In [1]:
# Import our dependencies
import pandas as pd
from path import Path
import numpy as np
from sklearn.preprocessing import StandardScaler
from sklearn.model_selection import train_test_split
from sklearn.ensemble import RandomForestRegressor
import tensorflow as tf

In [2]:
# Import our clean dataset
file_path = Path("clean_data/combined_olympic_data.csv")
df = pd.read_csv(file_path)
df.head(10)

Unnamed: 0,country_name,population,gdp_per_capita,human_development_index,gender_inequality_index,corruption_perceptions_index,total
0,Afghanistan,33370794,613.856689,0.465,0.676,12,1
1,Albania,2889104,4578.631994,0.733,0.267,33,0
2,United Arab Emirates,9214175,43751.83889,0.835,0.247,70,0
3,Argentina,42669500,12334.79825,0.836,0.364,34,4
4,Armenia,2912403,3986.231624,0.733,0.299,37,2
5,Australia,23475686,62510.79117,0.935,0.123,80,38
6,Austria,8546356,51717.49594,0.885,0.083,72,17
7,Azerbaijan,9535079,7891.313147,0.751,0.33,29,9
8,Burundi,9844297,274.857948,0.4,0.483,20,0
9,Belgium,11209057,47700.54036,0.89,0.076,76,3


In [3]:
df = df.set_index("country_name",drop=True)
df.head()

Unnamed: 0_level_0,population,gdp_per_capita,human_development_index,gender_inequality_index,corruption_perceptions_index,total
country_name,Unnamed: 1_level_1,Unnamed: 2_level_1,Unnamed: 3_level_1,Unnamed: 4_level_1,Unnamed: 5_level_1,Unnamed: 6_level_1
Afghanistan,33370794,613.856689,0.465,0.676,12,1
Albania,2889104,4578.631994,0.733,0.267,33,0
United Arab Emirates,9214175,43751.83889,0.835,0.247,70,0
Argentina,42669500,12334.79825,0.836,0.364,34,4
Armenia,2912403,3986.231624,0.733,0.299,37,2


In [4]:
new_df = df.rename(columns={"total": "count_of_medals"})
new_df.head()

Unnamed: 0_level_0,population,gdp_per_capita,human_development_index,gender_inequality_index,corruption_perceptions_index,count_of_medals
country_name,Unnamed: 1_level_1,Unnamed: 2_level_1,Unnamed: 3_level_1,Unnamed: 4_level_1,Unnamed: 5_level_1,Unnamed: 6_level_1
Afghanistan,33370794,613.856689,0.465,0.676,12,1
Albania,2889104,4578.631994,0.733,0.267,33,0
United Arab Emirates,9214175,43751.83889,0.835,0.247,70,0
Argentina,42669500,12334.79825,0.836,0.364,34,4
Armenia,2912403,3986.231624,0.733,0.299,37,2


### Split our preprocessed data into our features and target arrays

In [5]:
# Create our target
y = new_df["count_of_medals"].values

In [6]:
# Create our features
X = new_df.drop(["count_of_medals"], axis=1).values

In [7]:
# Splitting data into a training and testing dataset
X_train, X_test, y_train, y_test = train_test_split(X, y, test_size=0.25, random_state=15)

In [8]:
# Create a StandardScaler instances
scaler = StandardScaler()

# Fit the StandardScaler
X_scaler = scaler.fit(X_train)

# Scale the data
X_train_scaled = X_scaler.transform(X_train)
X_test_scaled = X_scaler.transform(X_test)

In [9]:
# Define the model - deep neural net, i.e., the number of input features and hidden nodes for each layer.

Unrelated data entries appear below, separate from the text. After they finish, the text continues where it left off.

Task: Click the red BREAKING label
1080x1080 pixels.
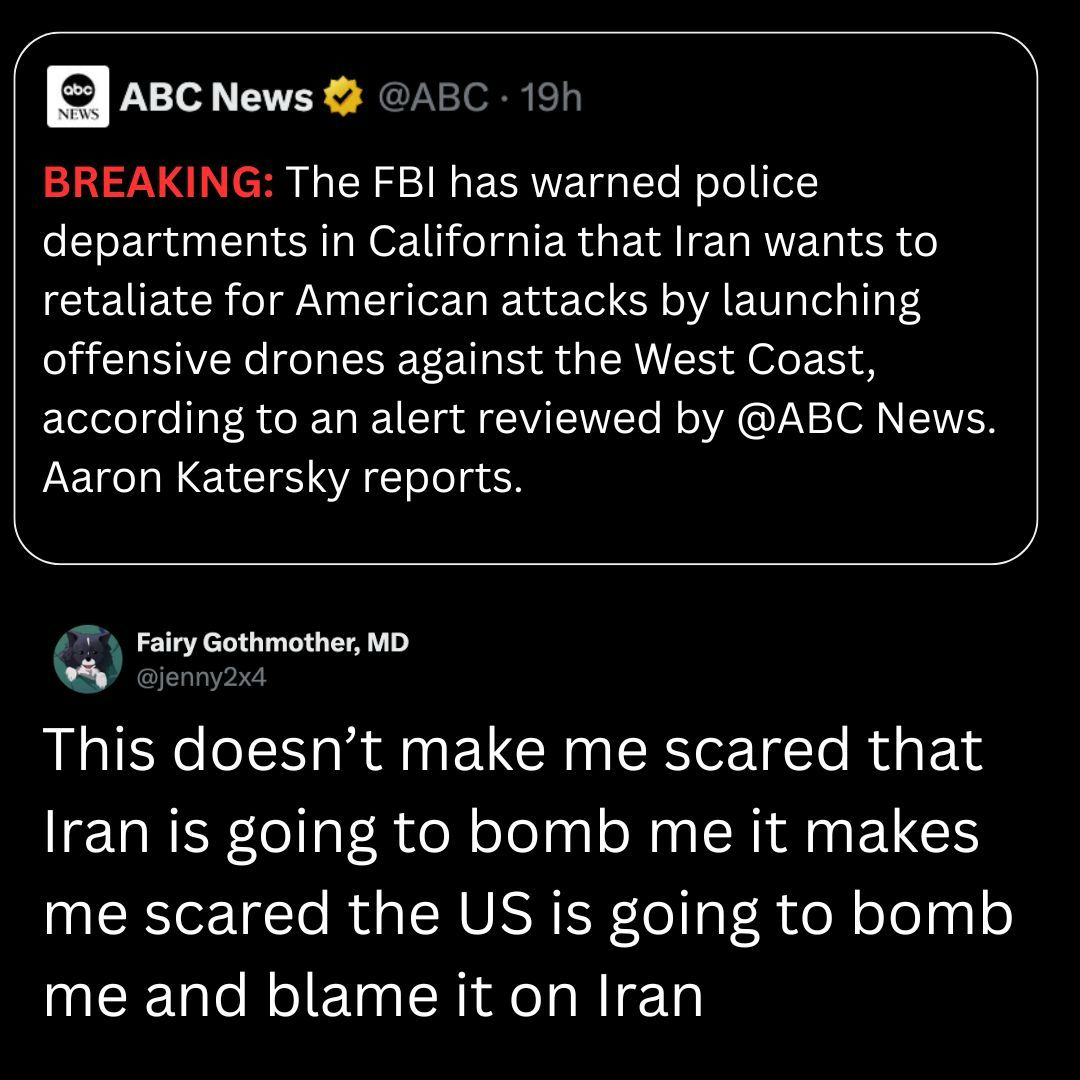Action: 159,182
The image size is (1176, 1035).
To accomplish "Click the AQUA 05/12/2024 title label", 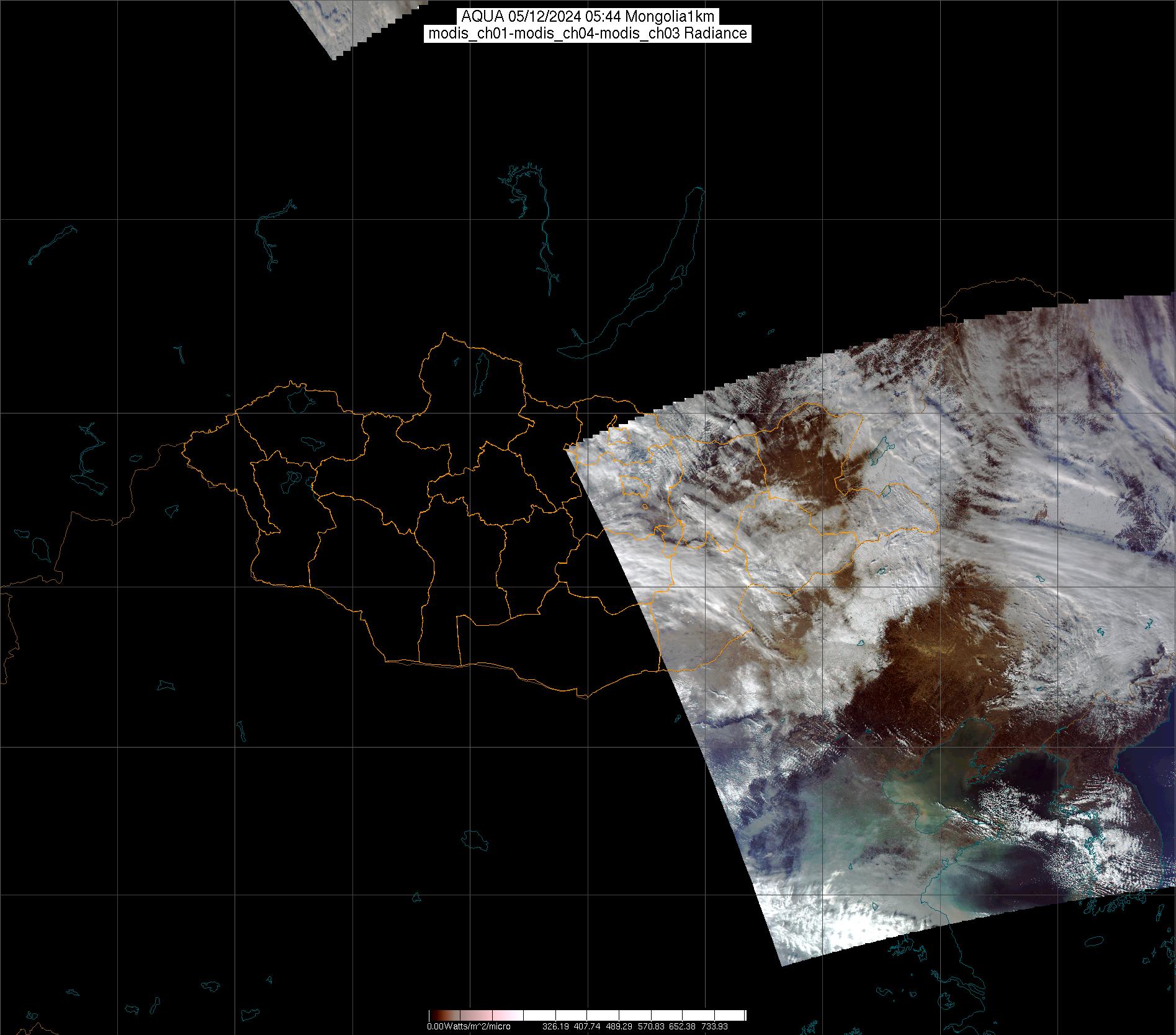I will tap(587, 17).
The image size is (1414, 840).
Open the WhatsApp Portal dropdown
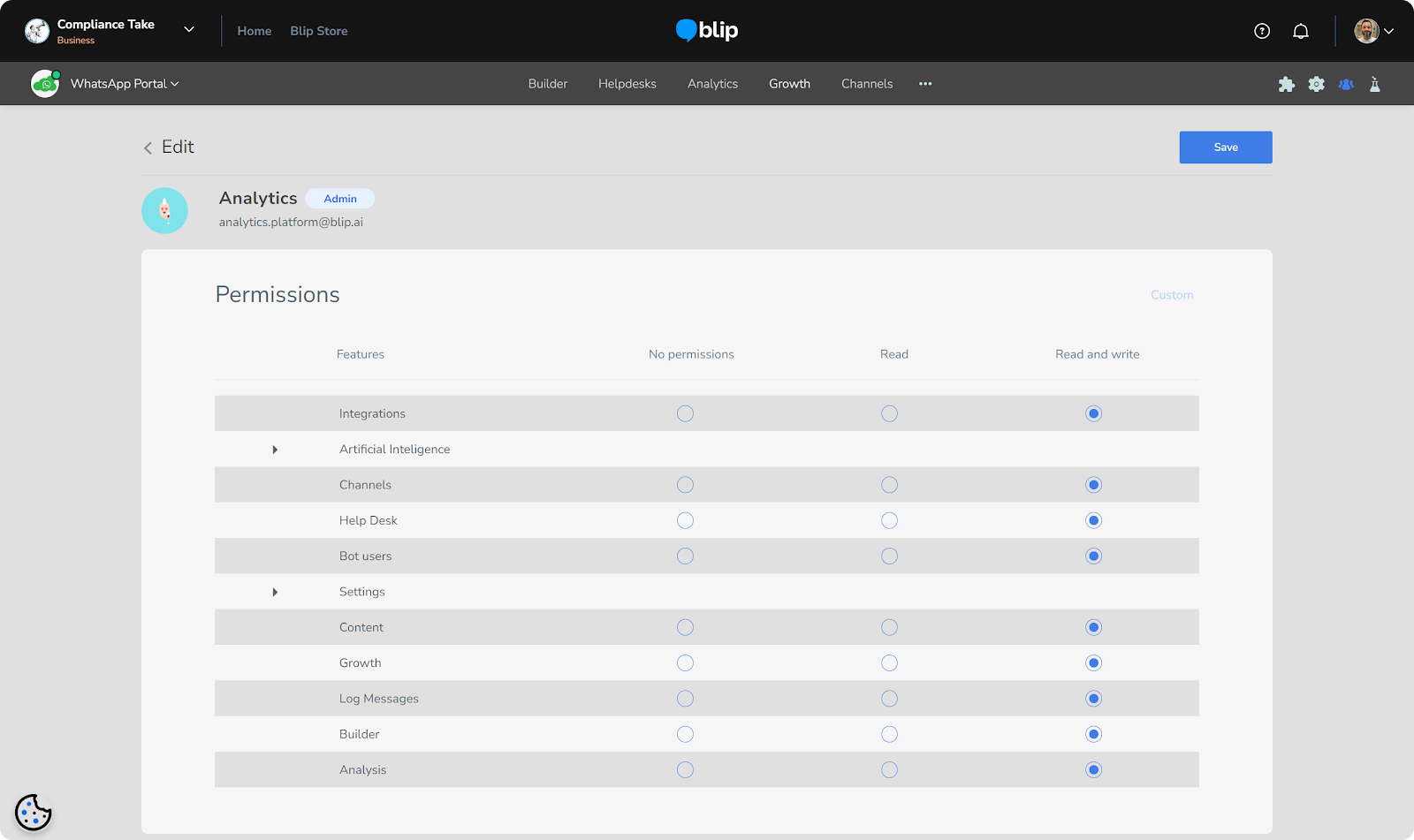pos(124,84)
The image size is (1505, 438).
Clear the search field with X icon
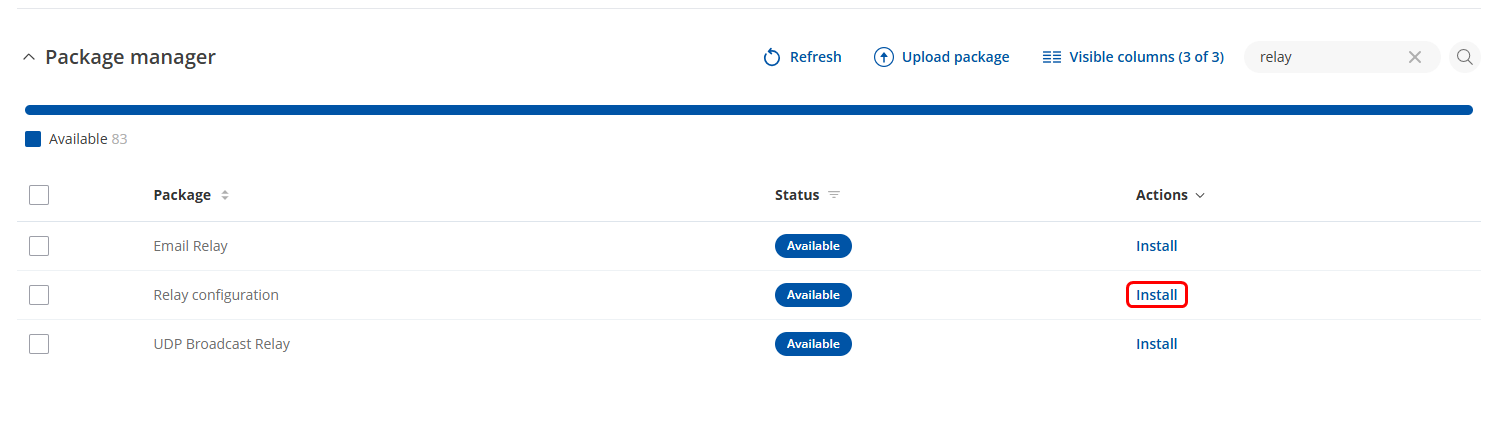pos(1415,58)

number_input_features = len(X_train[0])
hidden_nodes_layer1 =  80
hidden_nodes_layer2 = 30

nn = tf.keras.models.Sequential()

# First hidden layer
nn.add(
    tf.keras.layers.Dense(units=hidden_nodes_layer1, input_dim=number_input_features, activation="relu")
)

# Second hidden layer
nn.add(tf.keras.layers.Dense(units=hidden_nodes_layer2, activation="relu"))

# Output layer
nn.add(tf.keras.layers.Dense(units=1, activation="sigmoid"))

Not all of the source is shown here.